[Rasch] Rasch scaling
Agustin Tristan
ici_kalt at yahoo.com
Sat Jun 28 00:33:27 EST 2014
Hi Steve: It is very common in many countries to propose a scale from 0-10, or 0-20 or 0-100 and so forth. In other cases it is used a scale from 200-800 like the SAT and other tests.
It depends on the meaning of the variable involved in the project plus the meaning of the tradition of the values in the scale.
In the first case, say 0-100, the mean value of 50 is "bad" and normally it is supposed that a pass value is 60 or 70, and good results are 80 o 90 and, as you say, 100 is great. In the second case, 500 is the score for the "mean expected competency", that could not necessarily be "bad", because it is the mean of the variable, and probably a "bad" result is 400 or 350.

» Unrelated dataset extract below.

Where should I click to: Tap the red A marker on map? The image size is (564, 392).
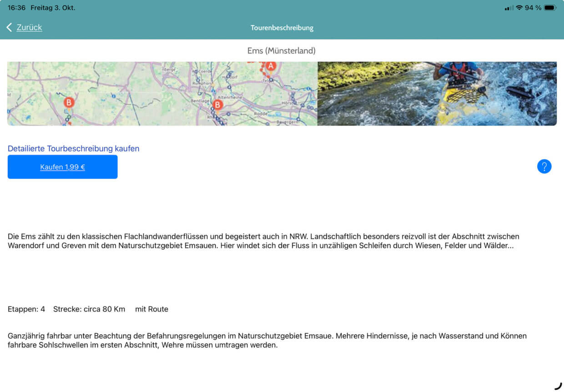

If we design a test with a target on the mean expected knowledge or the mean expected competency plus a scale 0-100, then we should expect that 50 is the score for the mean of the population and not 100 (that is the same to get 500 in the scale 200-800), but the traditional interpretation makes unacceptable to report those expected values of 50.
So what we're doing for many years is to define a completely different scale, where the expected mean competency has an unusual value. For instance in our certification tests we set the mean expected competency in 100 points, similar to what you say, but the scale goes from 70 to 130 (we do not cut above 100 but the scale continues above and below the expected value). Of course, you must explain people that 100 is not the maximum value but it is the mean expected value. A person can perform better than that and can get 110, 125 and so forth, a person below the mean level will have 80 or 92 or even less depending on the Rasch measure. You can see a sample of our report using this scale in page 156 of this reference:
Certification of Teaching Competencies at the High-School Level in Mexico: An Evaluation Model for a Social Challenge
The International Journal of Educational and Psychological Assessment. January 2012, Vol. 9(2)
The cutoff point for approval may be in 105 or 95 or other value, depending on the criterion of the judges (council or other authorities), compared to the curriculum or other reference.
People will take some time to use this kind of scale but this avoids the misunderstanding of the traditional interpretations.
In addition we have used a scale that may be adjusted for different grades going from 70 to 130 for first grade, 85 to 145 for second grade and so forth. The values of the limits can be defined using Winsteps or other transformation. To do this kind of "longitudinal scale" the test must have some anchor items among grades to have continuity in the scale. In this case, lets imagine that a student from 8th grade should have 210 points in the mean expected competency. What happens if this student gets 153 points? we can say that the performance is equivalent to a student of 3rd grade. Inversely if a student of 3rd grade gets 200 points we can identify a performance above the expected value in 7th grade. These points depend on the measure obtained using the Rasch model.
Hope this helps.
Regards
Agustin
INSTITUTO DE EVALUACION E INGENIERIA AVANZADA.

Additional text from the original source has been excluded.